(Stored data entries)
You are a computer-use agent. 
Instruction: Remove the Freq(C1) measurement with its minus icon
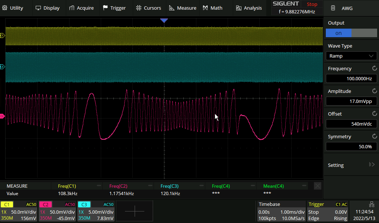99,186
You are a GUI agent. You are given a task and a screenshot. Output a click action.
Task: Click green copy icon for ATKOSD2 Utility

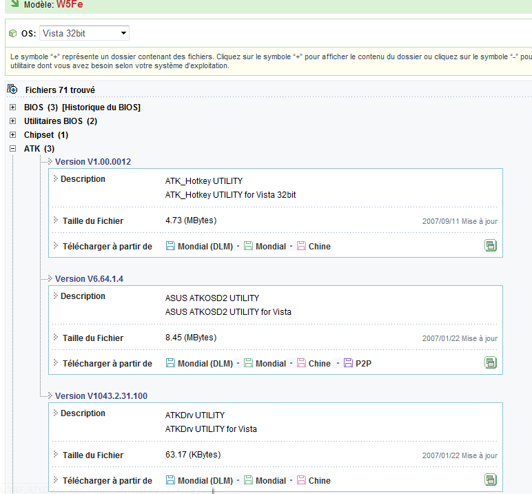coord(490,362)
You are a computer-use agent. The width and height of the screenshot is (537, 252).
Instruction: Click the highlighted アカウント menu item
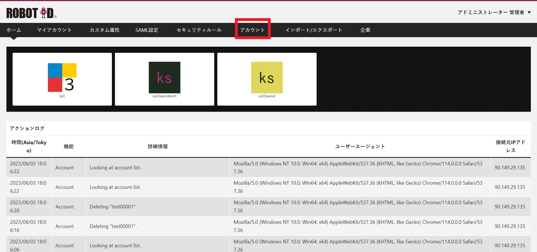[253, 30]
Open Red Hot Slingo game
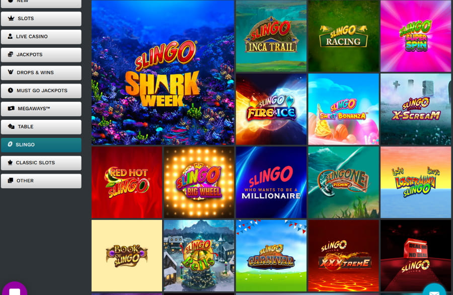 coord(127,182)
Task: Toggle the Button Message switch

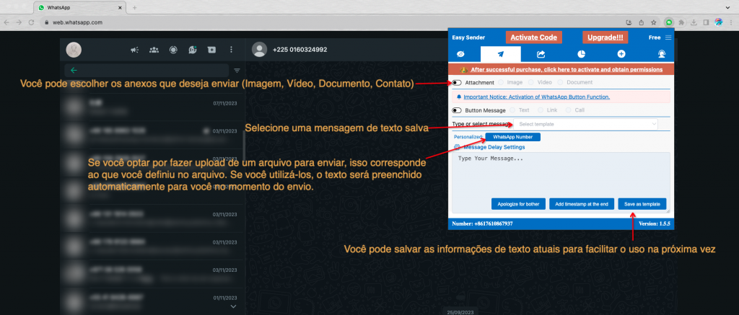Action: coord(457,110)
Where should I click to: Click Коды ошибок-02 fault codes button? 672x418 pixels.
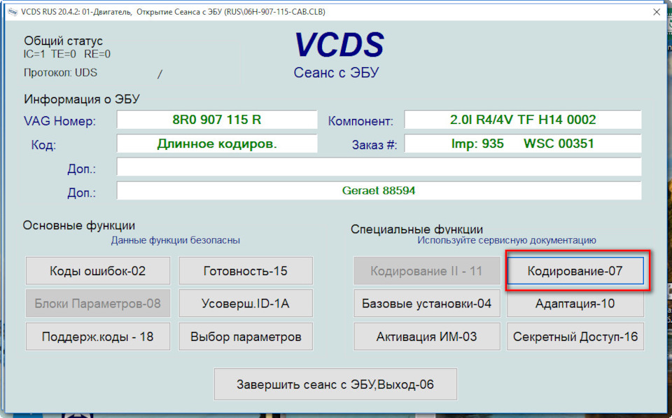pos(97,271)
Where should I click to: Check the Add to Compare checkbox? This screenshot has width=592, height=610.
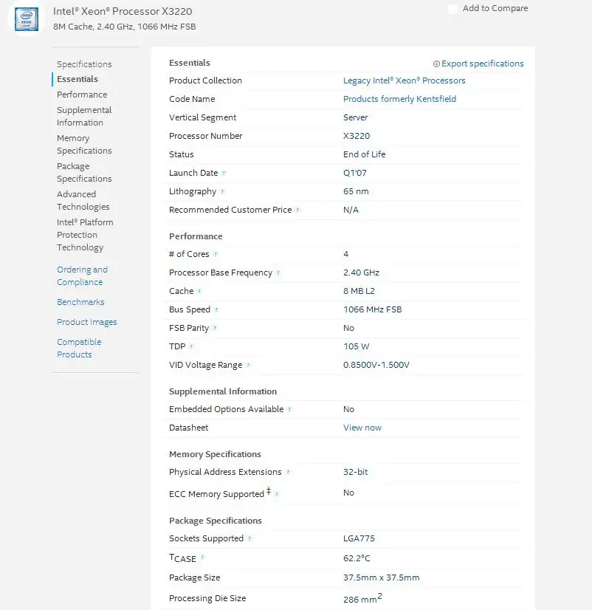click(453, 9)
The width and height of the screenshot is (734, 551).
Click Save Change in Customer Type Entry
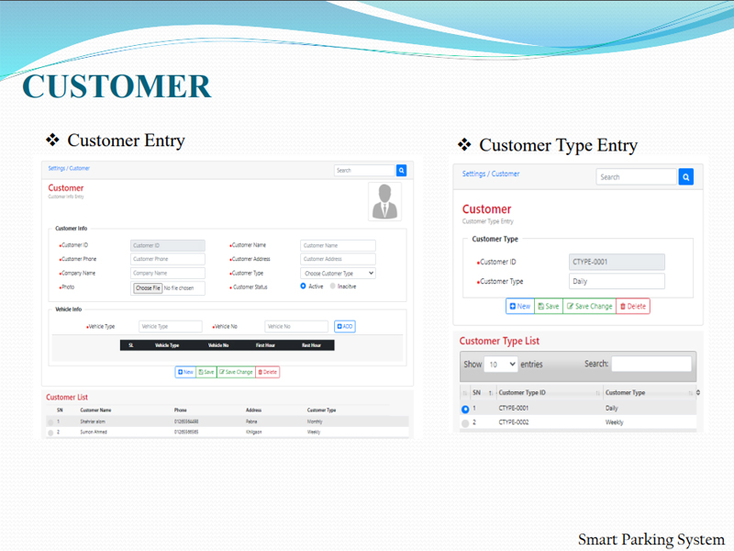coord(589,306)
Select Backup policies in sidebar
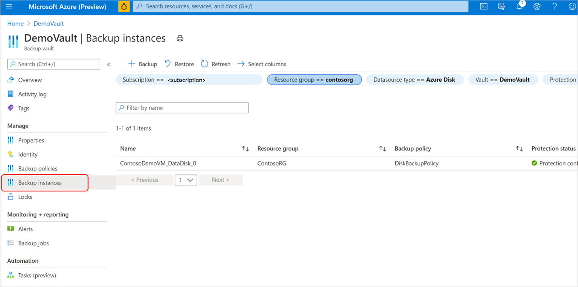The height and width of the screenshot is (287, 578). click(x=38, y=169)
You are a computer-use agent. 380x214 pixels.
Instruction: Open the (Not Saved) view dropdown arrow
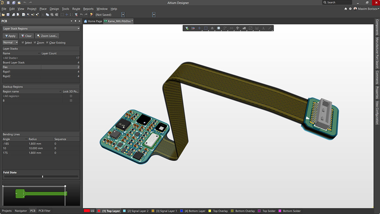coord(123,15)
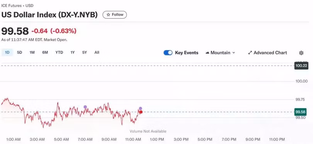This screenshot has width=313, height=144.
Task: Select the 1M time range
Action: point(32,53)
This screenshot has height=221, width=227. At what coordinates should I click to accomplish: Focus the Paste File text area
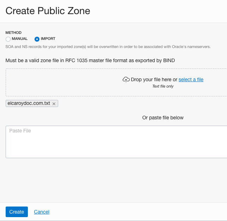pos(116,142)
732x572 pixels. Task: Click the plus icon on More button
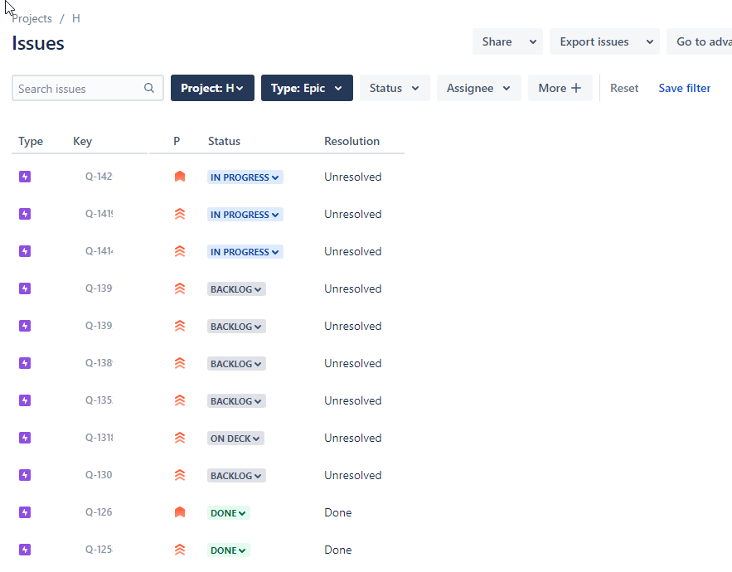coord(576,88)
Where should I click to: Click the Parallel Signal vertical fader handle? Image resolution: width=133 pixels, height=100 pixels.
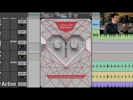pos(66,48)
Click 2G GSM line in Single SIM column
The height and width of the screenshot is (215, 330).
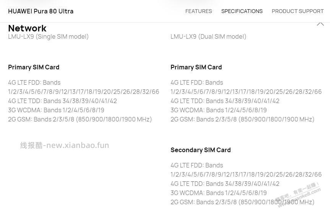tap(80, 119)
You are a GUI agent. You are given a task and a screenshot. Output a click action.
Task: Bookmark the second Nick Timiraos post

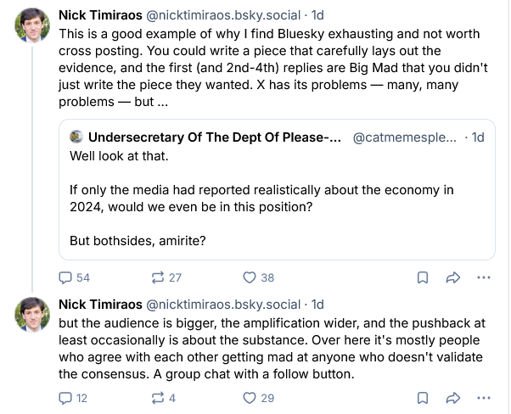point(422,397)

INSTRUCTIONS TO FOLLOW: Copy out all of the material above word for word, leaving out the pictures.

THE COMPLETED TASK:
You are a computer-use agent. 
Instruction: Remove the Freq(C1) measurement with its minus icon
99,186
You are a GUI agent. You are given a task and a screenshot. Output a click action.
Task: Click green copy icon for ATKOSD2 Utility

coord(490,362)
You are a computer-use agent. The width and height of the screenshot is (537, 252).
Instruction: Click the highlighted アカウント menu item
[253, 30]
Open Red Hot Slingo game
 coord(127,182)
Task: Toggle the Button Message switch

Action: coord(457,110)
Where should I click to: Click Коды ошибок-02 fault codes button? 672x418 pixels.
pos(97,271)
Where should I click to: Check the Add to Compare checkbox? This screenshot has width=592, height=610.
click(453, 9)
The width and height of the screenshot is (734, 551).
Click Save Change in Customer Type Entry
coord(589,306)
Select Backup policies in sidebar
The height and width of the screenshot is (287, 578). click(x=38, y=169)
You are a computer-use agent. 380x214 pixels.
Instruction: Open the (Not Saved) view dropdown arrow
coord(123,15)
This screenshot has width=313, height=144.
Task: Select the 1M time range
Action: point(32,53)
This screenshot has height=221, width=227. At what coordinates should I click to accomplish: Focus the Paste File text area
pos(116,142)
732x572 pixels. Task: Click the plus icon on More button
coord(576,88)
Where should I click to: Click the Parallel Signal vertical fader handle? Image resolution: width=133 pixels, height=100 pixels.
pos(66,48)
Click 2G GSM line in Single SIM column
The height and width of the screenshot is (215, 330).
tap(80, 119)
You are a GUI agent. You are given a task and a screenshot. Output a click action.
Task: Bookmark the second Nick Timiraos post

point(422,397)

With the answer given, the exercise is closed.